Kiwi national treasure gives Time Out some fighting talk
You’ve played in Dubai before – what did you think of the city? The last time I was in Dubai, four years ago, it was so hot. We had a lot of Kiwis in from Qatar, that was kind of fun. It was 35°C in the club – I nearly fainted. I felt like Woody Allen in the desert; I’m a pale little Irish man from New Zealand. It’s a crazy place, Dubai; it’s like a giant Las Vegas. All these buildings and malls, the landscape – I can’t describe it. Maybe it should always be that way. It’s a place of bizarre dreams, at least for engineers and architects and people with bundles of money.
You’re regarded as a national treasure in New Zealand. What’s it like having that kind of pressure on your shoulders? I’ve always carved out my own path. If you listen to that, you stage yourself as obsolete. I’m not afraid to find new territories.
Our Kiwi colleague says your 1988 single, ‘Loyal’, should be the New Zealand national anthem. Personally I just keep thinking about the next three minutes – you’re only as good as your next three minutes. I don’t buy into it, although occasionally it helps you to get a table at a restaurant.
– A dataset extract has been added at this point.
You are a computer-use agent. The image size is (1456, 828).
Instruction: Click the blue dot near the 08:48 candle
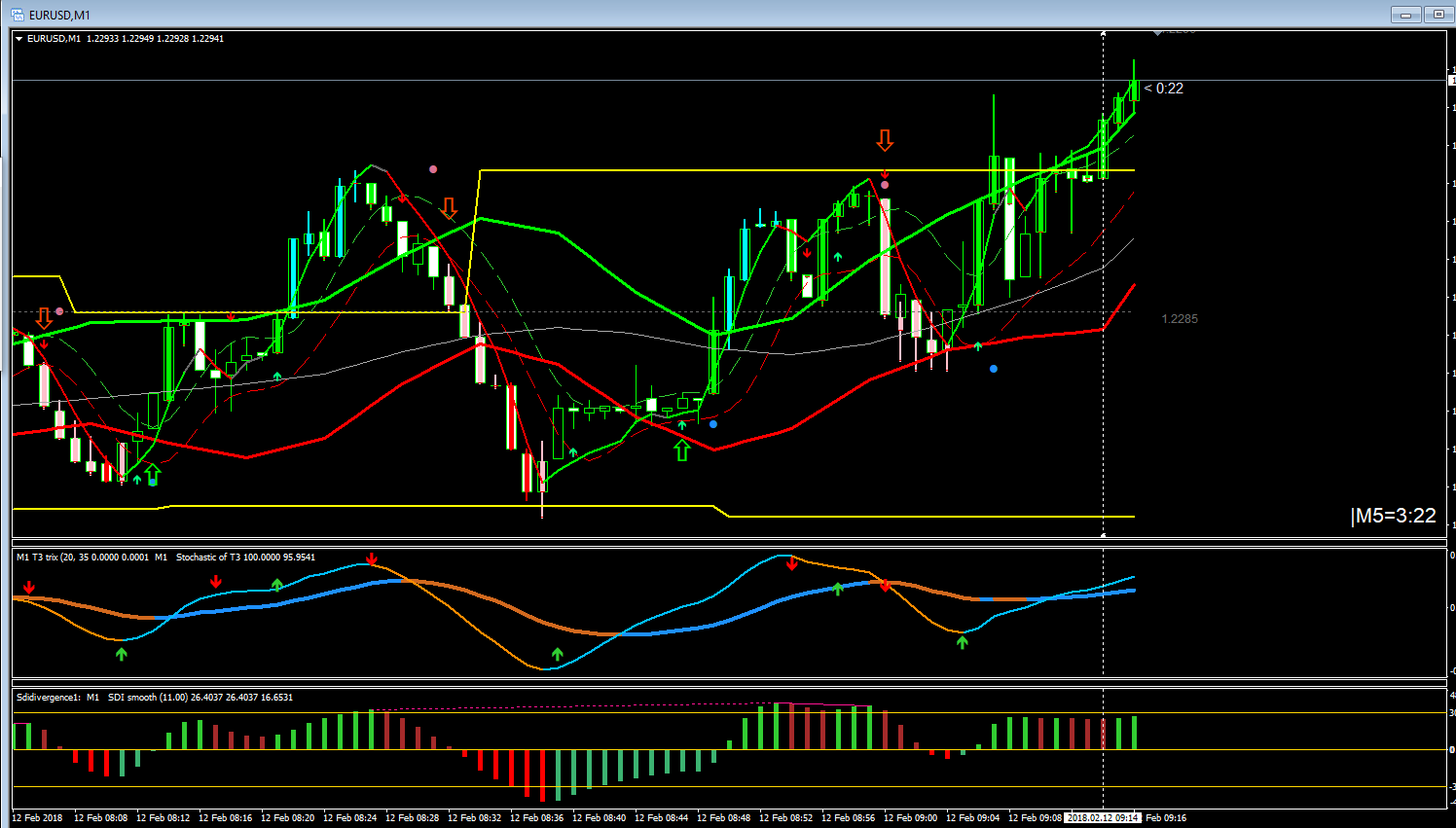pos(713,424)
It’s just affection, and it goes both ways – if they want to embrace the music, that’s great, as long as it’s the music, not me. To me, writing music is like making furniture, building a really nice chair. A great song will always stick around, I’m an artisan, not an artist.
Ever wonder why you’re not better known outside of New Zealand? That would be nice. It’s funny, I always take the long way around because it’s more interesting. If someone else comes along and makes a hit out of one of my songs offshore, that would be fine.
You’re playing in Dubai on the same night as Michael Bolton. What do you think of him? There will be a lot of hair products at that one! I heard that when they were trying to record a vocal for his album, his phone kept ringing – it would be a commercial and he’d go and do that instead. They could never get the record done! I can’t stand that. Could I take him in a fight? I could blow him away with a guitar chord.
What about [English singer-songwriter] Taio Cruz? Not having heard his music, I would guess it’s overproduced and full of auto-tune, and it’s all about girls and their behinds. [Laughs] I’m worried, deeply worried – I’m going to have to look at ticket sales. There’s no point in getting bitter and twisted, but I get sick and tired of hearing music that’s so shallow and slimy and produced and unimaginative and forgetful. It’s just product coming at you, but I’m not concerned about that.
So how will you square up to Taio’s smooth moves? I’ve got a few moves these days – I think the choreography we’ve got to offer is subtle but tried and true. There’s an animal magnetism from subtlety, and I’m a master of it. If you like your men short and bald, I’m your guy.
Any chance of a reunion of your ’80s band, DD Smash? It’s off the table. We got my first band, Th’Dudes, back together four years ago. It’s a fight with danger reforming bands and I haven’t really got time – as it is, I can’t get past playing the hits.